Measuring the Speed Difference

import time

# Benchmark: 1000 queries against each index
queries = np.random.randn(1000, dimension).astype("float32")

start = time.perf_counter()
flat_index.search(queries, k=10)
flat_time = time.perf_counter() - start

start = time.perf_counter()
ivfpq_index.search(queries, k=10)
ivfpq_time = time.perf_counter() - start

print(f"Flat:    {flat_time:.3f}s for 1000 queries")
print(f"IVF+PQ: {ivfpq_time:.3f}s for 1000 queries")
print(f"Speedup: {flat_time / ivfpq_time:.1f}x")

# Typical output at 100K vectors:
# Flat:    0.842s for 1000 queries
# IVF+PQ: 0.031s for 1000 queries
# Speedup: 27.2x

A 27x speedup at 100K vectors. At 10 million vectors, the gap grows to several hundred times. That is the difference between a usable application and one that times out.

Putting It Together for RAG

In the context of a RAG pipeline, the vector database sits between the embedding model and the language model.
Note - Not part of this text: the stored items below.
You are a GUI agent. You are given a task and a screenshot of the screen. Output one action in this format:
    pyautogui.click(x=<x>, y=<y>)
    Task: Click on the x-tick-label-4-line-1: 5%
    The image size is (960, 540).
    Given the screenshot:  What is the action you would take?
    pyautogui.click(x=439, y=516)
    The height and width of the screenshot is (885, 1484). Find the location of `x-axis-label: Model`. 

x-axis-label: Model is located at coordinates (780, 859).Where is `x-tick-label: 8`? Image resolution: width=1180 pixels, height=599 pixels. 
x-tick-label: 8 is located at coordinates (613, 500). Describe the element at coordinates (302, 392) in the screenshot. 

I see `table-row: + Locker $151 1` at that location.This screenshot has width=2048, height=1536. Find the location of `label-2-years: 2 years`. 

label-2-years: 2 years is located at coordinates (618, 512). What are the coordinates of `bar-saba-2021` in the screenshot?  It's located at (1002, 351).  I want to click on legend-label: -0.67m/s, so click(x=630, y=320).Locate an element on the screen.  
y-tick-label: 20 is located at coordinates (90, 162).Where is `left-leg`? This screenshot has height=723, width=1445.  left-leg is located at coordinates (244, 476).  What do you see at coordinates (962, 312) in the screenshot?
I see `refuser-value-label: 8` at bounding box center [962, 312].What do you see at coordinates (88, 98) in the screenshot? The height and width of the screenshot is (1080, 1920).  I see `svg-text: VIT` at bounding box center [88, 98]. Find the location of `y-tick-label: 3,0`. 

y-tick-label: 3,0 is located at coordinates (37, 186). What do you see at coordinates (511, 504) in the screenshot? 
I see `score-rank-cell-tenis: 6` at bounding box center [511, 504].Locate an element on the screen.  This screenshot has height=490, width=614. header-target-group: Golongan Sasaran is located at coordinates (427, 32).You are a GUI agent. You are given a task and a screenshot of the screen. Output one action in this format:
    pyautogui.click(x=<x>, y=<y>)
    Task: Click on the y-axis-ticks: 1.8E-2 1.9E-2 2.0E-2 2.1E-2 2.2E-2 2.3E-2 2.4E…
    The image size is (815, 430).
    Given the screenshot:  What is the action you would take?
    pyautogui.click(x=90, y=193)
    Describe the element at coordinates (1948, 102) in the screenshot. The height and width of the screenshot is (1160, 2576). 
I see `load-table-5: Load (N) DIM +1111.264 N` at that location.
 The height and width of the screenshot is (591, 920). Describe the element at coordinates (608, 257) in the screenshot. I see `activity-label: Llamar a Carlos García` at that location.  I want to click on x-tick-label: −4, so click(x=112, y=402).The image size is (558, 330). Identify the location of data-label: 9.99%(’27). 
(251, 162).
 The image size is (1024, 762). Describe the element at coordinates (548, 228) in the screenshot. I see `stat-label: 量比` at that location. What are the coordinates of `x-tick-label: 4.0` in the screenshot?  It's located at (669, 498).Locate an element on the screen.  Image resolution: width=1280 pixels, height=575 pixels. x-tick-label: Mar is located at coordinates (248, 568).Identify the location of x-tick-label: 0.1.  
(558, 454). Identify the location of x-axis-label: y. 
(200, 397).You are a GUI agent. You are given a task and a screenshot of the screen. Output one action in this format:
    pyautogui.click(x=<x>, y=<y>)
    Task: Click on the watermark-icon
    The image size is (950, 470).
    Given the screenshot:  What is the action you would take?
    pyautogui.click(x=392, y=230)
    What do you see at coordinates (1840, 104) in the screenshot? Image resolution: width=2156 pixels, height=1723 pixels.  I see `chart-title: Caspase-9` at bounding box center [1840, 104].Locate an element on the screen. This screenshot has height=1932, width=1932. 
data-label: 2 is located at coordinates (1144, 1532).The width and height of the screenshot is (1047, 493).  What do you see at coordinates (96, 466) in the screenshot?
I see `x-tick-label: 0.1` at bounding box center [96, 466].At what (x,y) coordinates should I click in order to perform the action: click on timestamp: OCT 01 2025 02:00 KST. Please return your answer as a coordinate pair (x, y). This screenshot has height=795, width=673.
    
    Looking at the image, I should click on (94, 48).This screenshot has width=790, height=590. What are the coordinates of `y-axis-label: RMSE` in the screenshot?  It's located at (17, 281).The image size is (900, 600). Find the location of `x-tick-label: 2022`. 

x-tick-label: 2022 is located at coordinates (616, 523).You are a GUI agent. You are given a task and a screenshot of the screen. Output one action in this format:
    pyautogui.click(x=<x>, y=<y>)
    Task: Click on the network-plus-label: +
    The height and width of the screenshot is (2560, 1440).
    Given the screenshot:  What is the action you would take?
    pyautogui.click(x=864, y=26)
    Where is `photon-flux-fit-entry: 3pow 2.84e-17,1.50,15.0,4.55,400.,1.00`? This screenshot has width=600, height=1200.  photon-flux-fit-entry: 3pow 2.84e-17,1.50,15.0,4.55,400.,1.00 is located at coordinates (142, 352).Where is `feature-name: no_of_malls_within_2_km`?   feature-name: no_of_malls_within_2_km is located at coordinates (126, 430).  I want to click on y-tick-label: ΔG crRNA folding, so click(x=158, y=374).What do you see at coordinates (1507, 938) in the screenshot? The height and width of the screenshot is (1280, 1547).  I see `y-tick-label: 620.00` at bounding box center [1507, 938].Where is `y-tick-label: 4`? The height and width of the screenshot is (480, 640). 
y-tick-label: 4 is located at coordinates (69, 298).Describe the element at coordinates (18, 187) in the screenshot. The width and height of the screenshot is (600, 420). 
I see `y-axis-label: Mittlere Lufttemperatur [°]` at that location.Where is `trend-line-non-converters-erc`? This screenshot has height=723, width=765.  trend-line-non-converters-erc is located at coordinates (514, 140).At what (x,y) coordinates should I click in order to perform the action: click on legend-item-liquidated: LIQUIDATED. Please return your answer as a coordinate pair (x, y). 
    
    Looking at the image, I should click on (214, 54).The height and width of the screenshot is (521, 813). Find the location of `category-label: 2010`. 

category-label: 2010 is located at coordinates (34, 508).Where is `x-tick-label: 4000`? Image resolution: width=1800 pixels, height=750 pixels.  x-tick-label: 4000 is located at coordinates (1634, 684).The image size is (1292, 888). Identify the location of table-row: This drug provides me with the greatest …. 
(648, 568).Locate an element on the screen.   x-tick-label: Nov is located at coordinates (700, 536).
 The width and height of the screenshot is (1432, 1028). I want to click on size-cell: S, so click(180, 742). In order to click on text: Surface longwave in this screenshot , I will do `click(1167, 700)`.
Documents are chunked, embedded, and stored during ingestion. At query time, the user's question is embedded, the vector database returns the most relevant chunks, and those chunks are passed to the language model as context.

The choice of indexing algorithm affects three things that matter to end users: latency (how long until they see a response), relevance (whether the retrieved context actually answers their question), and cost (how much infrastructure you need to run).

For a course project or prototype with a few thousand documents, a flat index through Chroma gives you perfect recall with negligible latency. For a production system with millions of documents, you will likely need HNSW through a managed service like Pinecone or a self-hosted solution like Qdrant, with careful attention to metadata filtering for multi-tenant isolation.

The algorithms are the foundation. But the engineering decisions around chunking strategy, embedding model selection, metadata schema design, and filter architecture are what determine whether a RAG system works well in practice. The vector database is necessary infrastructure, not sufficient infrastructure.

Get the index right, then focus on everything around it.